A concrete example of these patterns combined:
graph TD
PP["Preprocessing<br/>(tokenize, template)"]
IE["Image Encoder"]
AE["Audio Encoder"]
AGG["Aggregate<br/>(merge latents + tokens)"]
TH["Thinker<br/>(autoregressive decoder)"]
DEC["Decode<br/>(audio synthesis)"]
PP -->|"has images"| IE
PP -->|"has audio"| AE
IE --> AGG
AE --> AGG
AGG --> TH
TH --> DEC
Preprocessing fans out to active encoders based on input modalities. The aggregate stage fans in, merging encoder outputs with text tokens. The thinker runs autoregressive decoding, and the decode stage synthesizes audio output.
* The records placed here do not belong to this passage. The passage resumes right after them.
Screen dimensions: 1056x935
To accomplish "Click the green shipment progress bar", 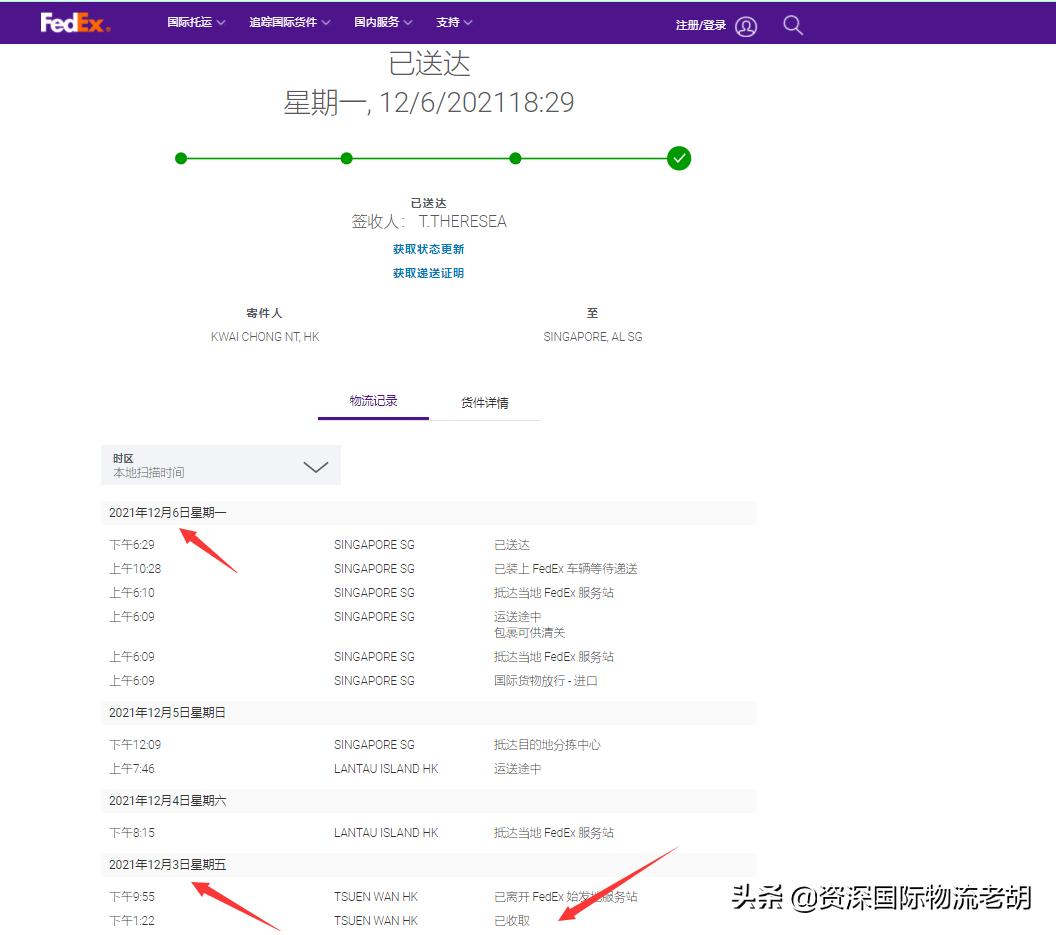I will (430, 158).
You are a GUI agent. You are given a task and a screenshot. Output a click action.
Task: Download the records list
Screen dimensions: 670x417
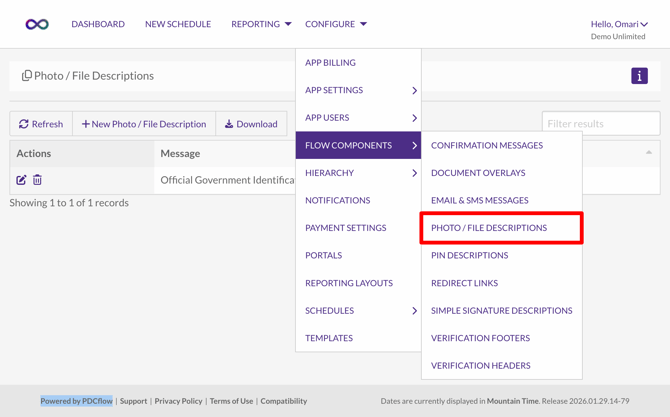[251, 124]
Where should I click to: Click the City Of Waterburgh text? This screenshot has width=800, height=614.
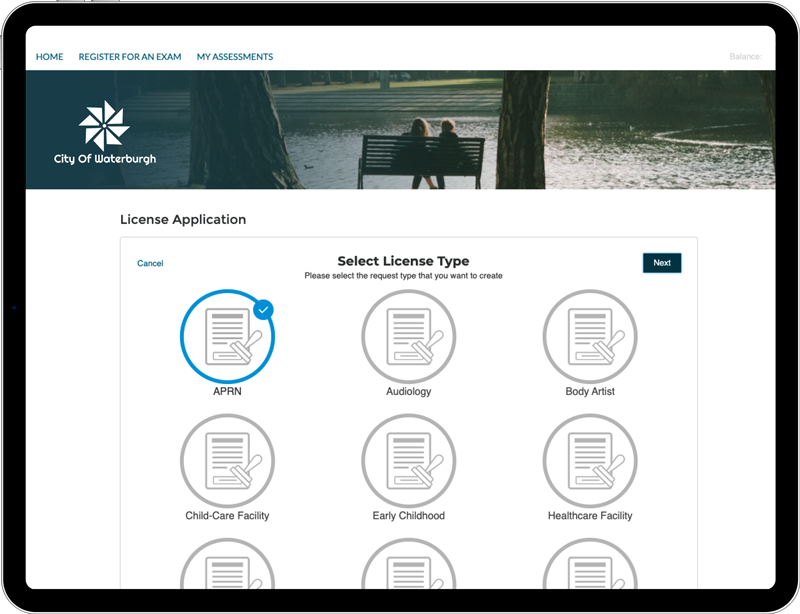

from sglang_omni.config import (
ExecutorConfig, PipelineConfig, PipelineRunner,
StageConfig, compile_pipeline,
)
config = PipelineConfig(
name="my_pipeline",
entry_stage="preprocess",
stages=[
StageConfig(
name="preprocess",
executor=ExecutorConfig(
factory="my_project.executors.create_preprocess",
args={},
),
get_next="my_project.routing.preprocess_next",
),
StageConfig(
name="thinker",
executor=ExecutorConfig(
factory="my_project.executors.create_thinker",
args={"model_path": "Qwen/Qwen3-Omni"},
),
get_next="my_project.routing.end",
),
],
)
coordinator, stages = compile_pipeline(config)
runner = PipelineRunner(coordinator, stages)| Layer | Technology | Purpose |
|---|---|---|
| Control plane | ZMQ (PUSH/PULL/SUB) | Stage-to-stage work submission, abort broadcasts |
| Data plane | SHM / NCCL / Nixl / Mooncake | Tensor transfer between stages |
| Request tracking | In-memory dict + asyncio futures | Coordinator request lifecycle |
| Worker scheduling | asyncio + queues | Concurrent request dispatch within stages |
| External API | FastAPI + Uvicorn | OpenAI-compatible HTTP endpoints |
Why ZMQ for the control plane? ZMQ provides lightweight, brokerless messaging with flexible socket patterns (PUSH/PULL for work distribution, PUB/SUB for broadcasts). It avoids the overhead of a message broker while supporting both IPC and TCP transports.
Why separate control and data planes? Control messages (submit, complete, abort) are small and latency-sensitive. Tensor data is large and throughput-sensitive. Separating them allows each to use the optimal transport — ZMQ for control, RDMA/NCCL for data.
Why configuration-driven pipelines? Declarative configs make pipelines reproducible, versionable, and easy to modify. The compilation step handles all wiring, endpoint allocation, and optimization (like stage fusion) automatically.
Why sticky worker affinity? When a request returns to the same stage (e.g., for iterative decoding), routing it to the same worker preserves KV cache locality, avoiding redundant recomputation.